# Pointwise mutual information

Pointwise mutual information (PMI),[1] or point mutual information, is a measure of association used in information theory and statistics.

## Definition

The PMI of a pair of outcomes x and y belonging to discrete random variables X and Y quantifies the discrepancy between the probability of their coincidence given their joint distribution and their individual distributions, assuming independence. Mathematically:

$\operatorname{pmi}(x;y) \equiv \log\frac{p(x,y)}{p(x)p(y)} = \log\frac{p(x|y)}{p(x)} = \log\frac{p(y|x)}{p(y)}.$

The mutual information (MI) of the random variables X and Y is the expected value of the PMI over all possible outcomes (with respect to the joint distribution $p(x,y)$).

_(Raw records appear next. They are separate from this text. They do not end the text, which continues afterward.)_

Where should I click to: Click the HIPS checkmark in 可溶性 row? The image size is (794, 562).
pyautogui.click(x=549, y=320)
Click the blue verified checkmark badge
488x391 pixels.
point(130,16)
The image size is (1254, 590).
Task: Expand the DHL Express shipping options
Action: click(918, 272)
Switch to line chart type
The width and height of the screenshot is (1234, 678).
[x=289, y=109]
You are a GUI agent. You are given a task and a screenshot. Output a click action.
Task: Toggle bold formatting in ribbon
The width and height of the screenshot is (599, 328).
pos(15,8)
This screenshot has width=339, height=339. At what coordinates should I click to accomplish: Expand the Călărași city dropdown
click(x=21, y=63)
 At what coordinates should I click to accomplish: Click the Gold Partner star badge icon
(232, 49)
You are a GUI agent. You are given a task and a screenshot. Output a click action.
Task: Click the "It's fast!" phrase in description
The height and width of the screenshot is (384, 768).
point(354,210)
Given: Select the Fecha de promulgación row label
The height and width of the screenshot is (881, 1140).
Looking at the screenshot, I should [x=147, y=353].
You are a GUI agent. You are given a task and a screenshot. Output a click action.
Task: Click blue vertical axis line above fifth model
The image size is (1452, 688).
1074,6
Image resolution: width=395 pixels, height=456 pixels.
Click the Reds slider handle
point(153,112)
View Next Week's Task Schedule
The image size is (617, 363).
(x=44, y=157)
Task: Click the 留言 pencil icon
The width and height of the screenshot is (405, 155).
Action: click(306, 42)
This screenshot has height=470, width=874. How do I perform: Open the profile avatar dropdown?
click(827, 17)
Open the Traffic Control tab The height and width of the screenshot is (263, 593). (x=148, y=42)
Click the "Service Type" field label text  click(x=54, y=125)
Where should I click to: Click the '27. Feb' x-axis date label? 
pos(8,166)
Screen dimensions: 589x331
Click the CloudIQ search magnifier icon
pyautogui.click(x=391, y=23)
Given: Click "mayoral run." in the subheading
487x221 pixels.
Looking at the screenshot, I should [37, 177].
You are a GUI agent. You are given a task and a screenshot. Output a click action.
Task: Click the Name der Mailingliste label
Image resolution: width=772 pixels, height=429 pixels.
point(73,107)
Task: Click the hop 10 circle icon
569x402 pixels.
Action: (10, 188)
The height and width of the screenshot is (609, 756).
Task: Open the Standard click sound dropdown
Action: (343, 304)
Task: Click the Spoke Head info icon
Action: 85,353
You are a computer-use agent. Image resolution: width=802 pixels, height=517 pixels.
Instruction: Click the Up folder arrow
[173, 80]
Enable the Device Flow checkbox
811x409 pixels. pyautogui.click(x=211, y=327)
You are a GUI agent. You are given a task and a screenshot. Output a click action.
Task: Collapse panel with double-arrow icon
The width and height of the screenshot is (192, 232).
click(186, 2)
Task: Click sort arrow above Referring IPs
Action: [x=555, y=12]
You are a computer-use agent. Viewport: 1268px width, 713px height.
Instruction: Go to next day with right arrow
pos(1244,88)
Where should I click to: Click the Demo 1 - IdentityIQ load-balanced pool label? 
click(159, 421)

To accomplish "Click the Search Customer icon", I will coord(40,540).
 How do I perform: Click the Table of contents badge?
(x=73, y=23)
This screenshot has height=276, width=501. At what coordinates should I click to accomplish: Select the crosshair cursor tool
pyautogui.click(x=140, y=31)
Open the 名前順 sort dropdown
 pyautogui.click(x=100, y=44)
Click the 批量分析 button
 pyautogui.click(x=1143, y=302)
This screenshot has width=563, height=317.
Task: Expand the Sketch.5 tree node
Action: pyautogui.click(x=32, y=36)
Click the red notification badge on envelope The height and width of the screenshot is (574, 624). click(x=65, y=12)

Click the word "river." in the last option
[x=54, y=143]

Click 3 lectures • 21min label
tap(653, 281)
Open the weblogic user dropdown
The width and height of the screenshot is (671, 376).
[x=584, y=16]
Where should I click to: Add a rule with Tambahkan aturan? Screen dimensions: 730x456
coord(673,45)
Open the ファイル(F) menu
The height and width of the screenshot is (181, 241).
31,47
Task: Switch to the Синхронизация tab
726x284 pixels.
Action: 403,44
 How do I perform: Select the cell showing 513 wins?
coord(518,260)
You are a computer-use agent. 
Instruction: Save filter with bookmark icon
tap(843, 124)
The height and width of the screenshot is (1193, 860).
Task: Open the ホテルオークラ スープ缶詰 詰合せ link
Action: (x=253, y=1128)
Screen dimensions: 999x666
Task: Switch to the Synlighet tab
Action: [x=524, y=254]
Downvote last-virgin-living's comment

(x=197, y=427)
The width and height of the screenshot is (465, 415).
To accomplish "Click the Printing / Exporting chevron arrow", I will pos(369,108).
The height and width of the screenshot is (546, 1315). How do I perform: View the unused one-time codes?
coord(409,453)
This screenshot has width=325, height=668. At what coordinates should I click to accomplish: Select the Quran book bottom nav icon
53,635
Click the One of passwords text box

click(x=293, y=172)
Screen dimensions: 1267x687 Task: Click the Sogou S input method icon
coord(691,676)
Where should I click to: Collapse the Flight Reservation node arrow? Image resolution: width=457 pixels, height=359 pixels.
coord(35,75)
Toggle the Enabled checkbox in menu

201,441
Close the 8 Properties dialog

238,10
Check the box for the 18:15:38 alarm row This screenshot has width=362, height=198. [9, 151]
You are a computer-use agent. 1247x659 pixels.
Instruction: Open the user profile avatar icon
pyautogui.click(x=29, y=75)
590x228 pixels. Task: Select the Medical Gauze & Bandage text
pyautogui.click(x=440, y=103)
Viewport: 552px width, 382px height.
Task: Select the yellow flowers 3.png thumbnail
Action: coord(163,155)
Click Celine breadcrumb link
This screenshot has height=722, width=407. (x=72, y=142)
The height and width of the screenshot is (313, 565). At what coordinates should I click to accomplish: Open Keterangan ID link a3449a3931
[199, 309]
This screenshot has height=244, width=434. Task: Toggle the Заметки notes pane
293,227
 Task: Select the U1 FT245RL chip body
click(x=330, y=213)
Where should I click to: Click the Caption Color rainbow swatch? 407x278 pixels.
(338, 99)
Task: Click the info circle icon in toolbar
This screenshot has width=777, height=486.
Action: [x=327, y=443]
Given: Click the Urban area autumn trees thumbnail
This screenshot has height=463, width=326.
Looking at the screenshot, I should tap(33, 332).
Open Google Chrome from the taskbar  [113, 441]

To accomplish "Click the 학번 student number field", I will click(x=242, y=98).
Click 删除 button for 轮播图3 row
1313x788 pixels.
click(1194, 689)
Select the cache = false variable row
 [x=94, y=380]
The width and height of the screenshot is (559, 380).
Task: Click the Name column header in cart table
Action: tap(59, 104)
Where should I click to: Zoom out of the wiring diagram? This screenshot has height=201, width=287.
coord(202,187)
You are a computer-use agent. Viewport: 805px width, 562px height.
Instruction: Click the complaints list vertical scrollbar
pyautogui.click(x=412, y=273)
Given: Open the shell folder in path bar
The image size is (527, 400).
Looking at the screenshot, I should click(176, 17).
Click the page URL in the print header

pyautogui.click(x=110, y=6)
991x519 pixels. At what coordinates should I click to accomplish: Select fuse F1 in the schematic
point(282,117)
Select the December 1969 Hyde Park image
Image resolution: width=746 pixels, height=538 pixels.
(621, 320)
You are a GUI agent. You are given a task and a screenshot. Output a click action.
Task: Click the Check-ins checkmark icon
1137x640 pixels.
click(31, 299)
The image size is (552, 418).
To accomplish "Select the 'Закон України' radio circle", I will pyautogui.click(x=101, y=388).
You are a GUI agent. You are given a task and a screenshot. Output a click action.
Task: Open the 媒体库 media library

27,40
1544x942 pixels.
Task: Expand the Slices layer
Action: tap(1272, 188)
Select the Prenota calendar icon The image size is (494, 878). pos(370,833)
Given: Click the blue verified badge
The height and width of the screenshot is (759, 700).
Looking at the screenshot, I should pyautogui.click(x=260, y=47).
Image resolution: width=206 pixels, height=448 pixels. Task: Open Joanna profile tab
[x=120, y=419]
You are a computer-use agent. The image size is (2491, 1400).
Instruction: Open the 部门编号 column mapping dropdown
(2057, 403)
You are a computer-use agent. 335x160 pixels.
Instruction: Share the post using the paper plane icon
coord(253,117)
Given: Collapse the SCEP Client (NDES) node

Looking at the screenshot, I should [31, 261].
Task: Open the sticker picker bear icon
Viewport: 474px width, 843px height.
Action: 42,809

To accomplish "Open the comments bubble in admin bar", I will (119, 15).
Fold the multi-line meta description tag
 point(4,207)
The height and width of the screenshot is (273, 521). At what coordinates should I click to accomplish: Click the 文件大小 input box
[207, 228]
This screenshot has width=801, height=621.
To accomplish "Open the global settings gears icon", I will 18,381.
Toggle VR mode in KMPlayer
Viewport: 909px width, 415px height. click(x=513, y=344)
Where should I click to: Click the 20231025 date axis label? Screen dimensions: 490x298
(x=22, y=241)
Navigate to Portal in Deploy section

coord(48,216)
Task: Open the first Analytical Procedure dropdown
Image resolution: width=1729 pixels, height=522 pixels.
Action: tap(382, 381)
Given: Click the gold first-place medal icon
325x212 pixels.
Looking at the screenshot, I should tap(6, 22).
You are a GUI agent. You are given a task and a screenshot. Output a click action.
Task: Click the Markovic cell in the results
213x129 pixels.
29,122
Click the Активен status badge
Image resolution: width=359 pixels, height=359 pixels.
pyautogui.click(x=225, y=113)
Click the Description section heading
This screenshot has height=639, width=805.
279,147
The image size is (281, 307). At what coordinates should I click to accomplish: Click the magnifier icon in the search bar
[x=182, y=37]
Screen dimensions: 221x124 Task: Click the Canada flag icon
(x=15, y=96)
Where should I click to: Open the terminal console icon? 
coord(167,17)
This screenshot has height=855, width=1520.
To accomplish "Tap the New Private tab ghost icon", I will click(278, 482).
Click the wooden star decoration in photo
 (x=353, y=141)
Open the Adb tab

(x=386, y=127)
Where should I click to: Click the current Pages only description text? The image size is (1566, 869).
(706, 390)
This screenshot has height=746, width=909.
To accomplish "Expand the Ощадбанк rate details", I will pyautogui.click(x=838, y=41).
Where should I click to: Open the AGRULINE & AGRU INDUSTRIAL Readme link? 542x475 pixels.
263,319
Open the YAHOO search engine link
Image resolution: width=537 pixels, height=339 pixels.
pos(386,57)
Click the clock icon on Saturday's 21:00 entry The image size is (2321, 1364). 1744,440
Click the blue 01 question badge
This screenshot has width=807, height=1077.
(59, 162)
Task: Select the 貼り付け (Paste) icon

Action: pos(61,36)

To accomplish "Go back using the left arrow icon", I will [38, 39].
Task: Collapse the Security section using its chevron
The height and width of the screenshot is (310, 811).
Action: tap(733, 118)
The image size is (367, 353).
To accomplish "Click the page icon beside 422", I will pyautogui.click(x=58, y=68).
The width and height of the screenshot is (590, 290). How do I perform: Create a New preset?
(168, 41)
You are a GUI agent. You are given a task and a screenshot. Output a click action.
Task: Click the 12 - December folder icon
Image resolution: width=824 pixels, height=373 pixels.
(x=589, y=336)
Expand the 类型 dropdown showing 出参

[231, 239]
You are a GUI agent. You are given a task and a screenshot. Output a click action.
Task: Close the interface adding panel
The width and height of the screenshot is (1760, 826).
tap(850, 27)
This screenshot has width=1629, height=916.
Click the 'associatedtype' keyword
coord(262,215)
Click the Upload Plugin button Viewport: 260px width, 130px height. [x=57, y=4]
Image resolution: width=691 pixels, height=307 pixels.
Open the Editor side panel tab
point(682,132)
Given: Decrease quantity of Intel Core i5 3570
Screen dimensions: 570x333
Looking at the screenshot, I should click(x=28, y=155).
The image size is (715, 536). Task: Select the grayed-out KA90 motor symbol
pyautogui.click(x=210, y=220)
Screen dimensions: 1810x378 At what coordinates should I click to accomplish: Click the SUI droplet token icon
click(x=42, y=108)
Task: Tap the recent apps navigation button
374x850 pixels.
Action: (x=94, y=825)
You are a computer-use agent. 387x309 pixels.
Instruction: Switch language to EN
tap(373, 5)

The measure is symmetric ($\operatorname{pmi}(x;y)=\operatorname{pmi}(y;x)$). It can take positive or negative values, but is zero if X and Y are independent. Note that even though PMI may be negative or positive, its expected outcome over all joint events (MI) is positive. PMI maximizes when X and Y are perfectly associated (i.e. $p(x|y)$ or $p(y|x)=1$), yielding the following bounds:

$-\infty \leq \operatorname{pmi}(x;y) \leq \min\left[ -\log p(x), -\log p(y) \right] .$

Finally, $\operatorname{pmi}(x;y)$ will increase if $p(x|y)$ is fixed but $p(x)$decreases.

Here is an example to illustrate:

x y p(xy)
0 0 0.1
0 1 0.7
1 0 0.15
1 1 0.05

Using this table we can marginalize to get the following additional table for the individual distributions:

p(x) p(y)
0 .8 0.25
1 .2 0.75

With this example, we can compute four values for $pmi(x;y)$. Using base-2 logarithms:

 pmi(x=0;y=0) −1 pmi(x=0;y=1) 0.222392421 pmi(x=1;y=0) 1.584962501 pmi(x=1;y=1) −1.584962501

(For reference, the mutual information $\operatorname{I}(X;Y)$ would then be 0.214170945)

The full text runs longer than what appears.